Exercise goal: Keeping every word and mark, copy all of the data.

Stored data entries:
◇ ◇ ◇ ◇ ◇

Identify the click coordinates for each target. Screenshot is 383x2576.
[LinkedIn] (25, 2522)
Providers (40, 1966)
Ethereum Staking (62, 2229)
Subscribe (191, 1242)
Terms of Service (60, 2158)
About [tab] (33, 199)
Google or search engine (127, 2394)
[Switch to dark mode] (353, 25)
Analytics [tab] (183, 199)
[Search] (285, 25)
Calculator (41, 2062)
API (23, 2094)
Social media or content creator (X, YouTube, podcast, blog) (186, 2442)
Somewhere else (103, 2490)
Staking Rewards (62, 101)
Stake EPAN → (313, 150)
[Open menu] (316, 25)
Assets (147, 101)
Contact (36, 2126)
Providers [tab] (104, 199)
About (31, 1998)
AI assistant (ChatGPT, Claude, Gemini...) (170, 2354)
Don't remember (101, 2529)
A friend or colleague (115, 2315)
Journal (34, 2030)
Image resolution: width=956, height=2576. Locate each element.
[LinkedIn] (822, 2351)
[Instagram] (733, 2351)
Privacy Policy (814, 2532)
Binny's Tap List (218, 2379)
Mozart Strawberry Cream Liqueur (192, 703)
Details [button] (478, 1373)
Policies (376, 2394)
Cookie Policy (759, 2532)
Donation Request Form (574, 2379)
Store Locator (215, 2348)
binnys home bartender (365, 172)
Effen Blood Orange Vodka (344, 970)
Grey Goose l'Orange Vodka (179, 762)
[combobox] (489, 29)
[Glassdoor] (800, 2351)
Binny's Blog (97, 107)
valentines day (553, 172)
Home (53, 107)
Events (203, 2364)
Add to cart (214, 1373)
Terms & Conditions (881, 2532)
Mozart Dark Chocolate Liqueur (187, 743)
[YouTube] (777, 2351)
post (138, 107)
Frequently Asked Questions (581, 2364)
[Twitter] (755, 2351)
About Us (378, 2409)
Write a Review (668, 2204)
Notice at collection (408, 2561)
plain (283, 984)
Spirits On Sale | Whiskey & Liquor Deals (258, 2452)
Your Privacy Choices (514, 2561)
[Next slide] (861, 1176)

◇ ◇ ◇ ◇ ◇

Problem solution:
Identify the click coordinates for each target. Screenshot is 383x2576.
[LinkedIn] (25, 2522)
Providers (40, 1966)
Ethereum Staking (62, 2229)
Subscribe (191, 1242)
Terms of Service (60, 2158)
About [tab] (33, 199)
Google or search engine (127, 2394)
[Switch to dark mode] (353, 25)
Analytics [tab] (183, 199)
[Search] (285, 25)
Calculator (41, 2062)
API (23, 2094)
Social media or content creator (X, YouTube, podcast, blog) (186, 2442)
Somewhere else (103, 2490)
Staking Rewards (62, 101)
Stake EPAN → (313, 150)
[Open menu] (316, 25)
Assets (147, 101)
Contact (36, 2126)
Providers [tab] (104, 199)
About (31, 1998)
AI assistant (ChatGPT, Claude, Gemini...) (170, 2354)
Don't remember (101, 2529)
A friend or colleague (115, 2315)
Journal (34, 2030)
Image resolution: width=956, height=2576. Locate each element.
[LinkedIn] (822, 2351)
[Instagram] (733, 2351)
Privacy Policy (814, 2532)
Binny's Tap List (218, 2379)
Mozart Strawberry Cream Liqueur (192, 703)
Details [button] (478, 1373)
Policies (376, 2394)
Cookie Policy (759, 2532)
Donation Request Form (574, 2379)
Store Locator (215, 2348)
binnys home bartender (365, 172)
Effen Blood Orange Vodka (344, 970)
Grey Goose l'Orange Vodka (179, 762)
[combobox] (489, 29)
[Glassdoor] (800, 2351)
Binny's Blog (97, 107)
valentines day (553, 172)
Home (53, 107)
Events (203, 2364)
Add to cart (214, 1373)
Terms & Conditions (881, 2532)
Mozart Dark Chocolate Liqueur (187, 743)
[YouTube] (777, 2351)
post (138, 107)
Frequently Asked Questions (581, 2364)
[Twitter] (755, 2351)
About Us (378, 2409)
Write a Review (668, 2204)
Notice at collection (408, 2561)
plain (283, 984)
Spirits On Sale | Whiskey & Liquor Deals (258, 2452)
Your Privacy Choices (514, 2561)
[Next slide] (861, 1176)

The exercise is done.